What the pattern does not do
Two things to be honest about.
It is not unbreakable. On a rooted device with kernel-level tooling, motivated attackers can spoof some of the device verdicts. What the pattern does is move attacker cost from "apktool plus curl, twelve seconds, zero dollars" to "rooted device, custom kernel modules, ongoing maintenance per device." For almost every app that is not a bank, that is the right trade.
And there is a second shift worth naming. A scraped key lets one attacker hide inside an anonymous flood — every request looks like any other call from your app, and you cannot tell abuse apart from real users. A bypass attacker does not get that anonymity: each compromised device has a real cost to set up, and each one carries a fingerprint your backend can see and ban.
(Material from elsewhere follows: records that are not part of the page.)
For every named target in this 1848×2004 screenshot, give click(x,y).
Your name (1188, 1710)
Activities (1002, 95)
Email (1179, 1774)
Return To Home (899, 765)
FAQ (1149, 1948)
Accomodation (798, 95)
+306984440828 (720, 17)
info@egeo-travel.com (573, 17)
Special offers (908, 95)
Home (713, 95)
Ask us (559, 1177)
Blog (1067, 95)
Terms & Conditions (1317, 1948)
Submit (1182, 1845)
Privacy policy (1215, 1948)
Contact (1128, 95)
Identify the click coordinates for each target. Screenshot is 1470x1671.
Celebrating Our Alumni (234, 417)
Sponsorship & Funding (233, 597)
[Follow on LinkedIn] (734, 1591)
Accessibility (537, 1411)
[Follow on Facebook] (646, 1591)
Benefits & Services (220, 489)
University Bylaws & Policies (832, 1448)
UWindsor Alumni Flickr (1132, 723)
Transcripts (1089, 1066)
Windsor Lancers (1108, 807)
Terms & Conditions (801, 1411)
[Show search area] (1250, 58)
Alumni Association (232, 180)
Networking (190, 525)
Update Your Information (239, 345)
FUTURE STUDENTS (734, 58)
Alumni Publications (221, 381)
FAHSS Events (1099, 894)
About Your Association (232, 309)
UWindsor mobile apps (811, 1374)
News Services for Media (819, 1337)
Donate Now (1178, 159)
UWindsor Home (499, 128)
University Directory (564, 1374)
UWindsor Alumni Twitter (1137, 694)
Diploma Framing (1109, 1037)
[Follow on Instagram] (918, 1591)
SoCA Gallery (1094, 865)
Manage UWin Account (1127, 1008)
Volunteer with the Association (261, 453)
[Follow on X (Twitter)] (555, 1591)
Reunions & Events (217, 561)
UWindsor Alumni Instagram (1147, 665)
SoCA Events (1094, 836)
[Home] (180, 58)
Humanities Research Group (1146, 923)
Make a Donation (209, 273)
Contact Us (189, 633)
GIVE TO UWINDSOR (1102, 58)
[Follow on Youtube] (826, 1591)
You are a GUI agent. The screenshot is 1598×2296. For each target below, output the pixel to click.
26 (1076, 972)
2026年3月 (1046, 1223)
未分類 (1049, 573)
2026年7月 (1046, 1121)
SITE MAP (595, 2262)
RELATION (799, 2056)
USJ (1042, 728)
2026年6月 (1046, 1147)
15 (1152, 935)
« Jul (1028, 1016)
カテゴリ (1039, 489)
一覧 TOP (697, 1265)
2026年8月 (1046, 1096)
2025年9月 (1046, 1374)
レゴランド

The damage stops being a faceless wave and becomes a small set of trackable, blockable instances. That is a very different incident to triage at 3am.
It excludes some users. Non-Play installs — F-Droid, sideloaded debug builds, GrapheneOS, Huawei without GMS — fail the verdict. Know your audience before you ship this. If half your users are on alternative app stores, this pattern is not for you.
The takeaway
You will still have an API key in your app. That is fine. Stop treating it like a password. It is a username — a public identifier — and the moment you accept that, the rest of the architecture falls into place.
Move real secrets to a backend. Prove the app is genuine — not the key. Use the pattern where the blast radius of abuse lands on you, and skip it where the upstream is already self-policing.
The platform changes. The architecture does not.